Was für die einen Feiertage oder Wochenende sind, sind in der Gastronomie, in Krankenhäusern, bei der Polizei und in vielen anderen Berufen wiederum Arbeitstage. Wenn aber oft auch an Samstagen, Sonntagen und Feiertagen gearbeitet wird, hat das über die Monate und das ganze Kalenderjahr große Auswirkungen auf die tatsächlichen Arbeitstage. Somit auch eine große Relevanz für Arbeitnehmer, die korrekte Anzahl tatsächlicher Arbeitstage für die eigene Steuererklärung zu berechnen.
Dafür gibt es im Arbeitstagerechner die Abfrage, ob wegen Sonntags- und Feiertagsarbeit Tage addiert werden sollen. Umgekehrt ist es wichtig, von allen möglichen Arbeitstagen (den Gesamttagen) alle deine Urlaubstage und Krankheitstage abzuziehen, um die realen Arbeitstage zu berechnen. Auch danach fragt der Arbeitstagerechner.
Wie viele Arbeitstage erkennt das Finanzamt an?
Für jeden Tag, an dem du zu deiner regelmäßigen Arbeitsstätte fährst, kannst du in der Steuererklärung die Pendlerpauschale in Anspruch nehmen. Viele Finanzämter fordern keine Berechnungen oder Nachweise, sondern akzeptieren gängige Berechnungen von Arbeitstagen:
- bei einer 4-Tage-Woche: 180 Arbeitstage
- bei einer 5-Tage-Woche: 230 Arbeitstage
- bei einer 6-Tage-Woche: 280 Arbeitstage
Wichtig: Diese Zahl ist ein Erfahrungswert, auf den es keinen Rechtsanspruch gibt. Letztlich richtet sich die Zahl der Arbeitstage nach den individuellen Verhältnissen.

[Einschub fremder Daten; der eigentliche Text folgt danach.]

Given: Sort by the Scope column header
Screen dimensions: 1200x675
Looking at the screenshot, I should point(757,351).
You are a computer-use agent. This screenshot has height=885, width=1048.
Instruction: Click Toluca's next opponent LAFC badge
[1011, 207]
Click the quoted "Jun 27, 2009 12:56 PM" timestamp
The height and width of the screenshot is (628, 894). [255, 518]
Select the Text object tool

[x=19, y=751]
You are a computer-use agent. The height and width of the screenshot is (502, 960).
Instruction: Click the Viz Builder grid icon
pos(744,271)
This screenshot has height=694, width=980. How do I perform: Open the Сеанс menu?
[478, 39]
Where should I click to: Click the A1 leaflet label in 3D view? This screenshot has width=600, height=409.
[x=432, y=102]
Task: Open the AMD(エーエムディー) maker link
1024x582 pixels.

Es ist daher wichtig, die korrekte Anzahl von Arbeitstagen für dein Steuerjahr zu berechnen.
Geht aus der Steuererklärung hervor, dass du an weniger Tagen als üblich zur Arbeit gefahren bist, etwa bei Bezug von Krankengeld oder bei Angabe von mehrtägigen Auswärtstätigkeiten, kürzt das Finanzamt häufig die Arbeitstage.